Stored items
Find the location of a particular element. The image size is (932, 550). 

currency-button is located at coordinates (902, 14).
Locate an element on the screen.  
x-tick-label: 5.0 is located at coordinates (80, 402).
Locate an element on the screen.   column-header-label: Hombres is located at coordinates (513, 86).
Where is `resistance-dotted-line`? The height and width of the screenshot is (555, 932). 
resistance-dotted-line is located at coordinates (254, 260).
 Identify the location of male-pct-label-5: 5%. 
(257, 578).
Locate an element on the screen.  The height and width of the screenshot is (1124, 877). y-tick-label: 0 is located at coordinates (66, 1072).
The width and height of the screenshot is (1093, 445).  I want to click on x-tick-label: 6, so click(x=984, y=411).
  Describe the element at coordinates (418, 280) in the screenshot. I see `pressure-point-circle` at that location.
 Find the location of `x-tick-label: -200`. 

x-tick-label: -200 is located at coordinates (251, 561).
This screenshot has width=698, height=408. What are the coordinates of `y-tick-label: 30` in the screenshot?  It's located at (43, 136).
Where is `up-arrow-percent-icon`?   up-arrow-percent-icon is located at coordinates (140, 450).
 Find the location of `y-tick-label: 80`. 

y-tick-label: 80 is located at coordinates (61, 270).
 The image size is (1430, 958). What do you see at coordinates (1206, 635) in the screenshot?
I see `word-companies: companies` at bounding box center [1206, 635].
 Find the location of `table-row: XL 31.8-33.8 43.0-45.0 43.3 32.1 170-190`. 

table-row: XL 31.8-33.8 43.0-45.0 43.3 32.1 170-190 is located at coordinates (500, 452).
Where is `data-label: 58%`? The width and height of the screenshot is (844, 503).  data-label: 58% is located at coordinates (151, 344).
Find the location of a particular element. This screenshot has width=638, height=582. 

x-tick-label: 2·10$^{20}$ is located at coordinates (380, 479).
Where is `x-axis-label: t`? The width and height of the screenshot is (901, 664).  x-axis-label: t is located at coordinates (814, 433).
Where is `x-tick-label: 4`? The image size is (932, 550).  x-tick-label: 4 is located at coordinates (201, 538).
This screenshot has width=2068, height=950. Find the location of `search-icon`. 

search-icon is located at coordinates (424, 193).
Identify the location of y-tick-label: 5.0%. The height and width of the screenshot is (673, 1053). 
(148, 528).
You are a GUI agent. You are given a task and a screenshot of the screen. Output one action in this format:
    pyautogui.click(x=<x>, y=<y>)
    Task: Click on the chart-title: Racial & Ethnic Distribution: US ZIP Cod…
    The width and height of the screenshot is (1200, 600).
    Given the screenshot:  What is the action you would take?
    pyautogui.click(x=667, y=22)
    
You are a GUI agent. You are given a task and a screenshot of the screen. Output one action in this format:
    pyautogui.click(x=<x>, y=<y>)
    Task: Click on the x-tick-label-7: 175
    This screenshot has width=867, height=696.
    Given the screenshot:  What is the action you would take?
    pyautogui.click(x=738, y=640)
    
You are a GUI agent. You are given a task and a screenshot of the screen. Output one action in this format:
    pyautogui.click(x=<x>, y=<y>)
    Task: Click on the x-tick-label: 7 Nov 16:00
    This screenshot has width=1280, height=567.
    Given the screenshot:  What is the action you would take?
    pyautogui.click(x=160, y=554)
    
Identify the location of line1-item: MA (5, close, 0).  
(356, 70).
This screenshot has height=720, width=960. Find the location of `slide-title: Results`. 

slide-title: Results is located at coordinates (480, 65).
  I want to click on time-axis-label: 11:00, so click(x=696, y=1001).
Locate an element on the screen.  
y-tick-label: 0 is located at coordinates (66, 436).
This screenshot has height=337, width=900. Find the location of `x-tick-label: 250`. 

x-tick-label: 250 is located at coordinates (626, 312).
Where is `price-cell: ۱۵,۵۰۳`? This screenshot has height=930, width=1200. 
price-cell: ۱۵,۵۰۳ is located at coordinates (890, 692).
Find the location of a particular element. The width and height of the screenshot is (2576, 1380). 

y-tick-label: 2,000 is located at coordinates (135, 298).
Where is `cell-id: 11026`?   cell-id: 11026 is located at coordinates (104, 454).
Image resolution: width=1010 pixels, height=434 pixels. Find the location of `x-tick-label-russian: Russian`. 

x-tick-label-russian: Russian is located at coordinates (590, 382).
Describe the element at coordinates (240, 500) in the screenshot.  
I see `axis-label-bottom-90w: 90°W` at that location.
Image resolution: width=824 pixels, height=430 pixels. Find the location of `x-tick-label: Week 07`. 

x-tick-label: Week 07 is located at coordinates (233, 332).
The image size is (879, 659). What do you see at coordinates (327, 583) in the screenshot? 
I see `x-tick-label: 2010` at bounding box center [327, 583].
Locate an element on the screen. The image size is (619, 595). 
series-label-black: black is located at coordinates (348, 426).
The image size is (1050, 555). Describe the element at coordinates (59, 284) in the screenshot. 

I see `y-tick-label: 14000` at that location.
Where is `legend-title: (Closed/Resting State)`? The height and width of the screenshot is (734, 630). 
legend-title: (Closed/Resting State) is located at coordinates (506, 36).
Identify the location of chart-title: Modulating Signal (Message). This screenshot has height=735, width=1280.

The task: From the listing above, extract every line that contains the string "Describe".

Solved problem:
  Describe the element at coordinates (418, 280) in the screenshot. I see `pressure-point-circle` at that location.
Describe the element at coordinates (240, 500) in the screenshot.  
The image size is (1050, 555). Describe the element at coordinates (59, 284) in the screenshot. 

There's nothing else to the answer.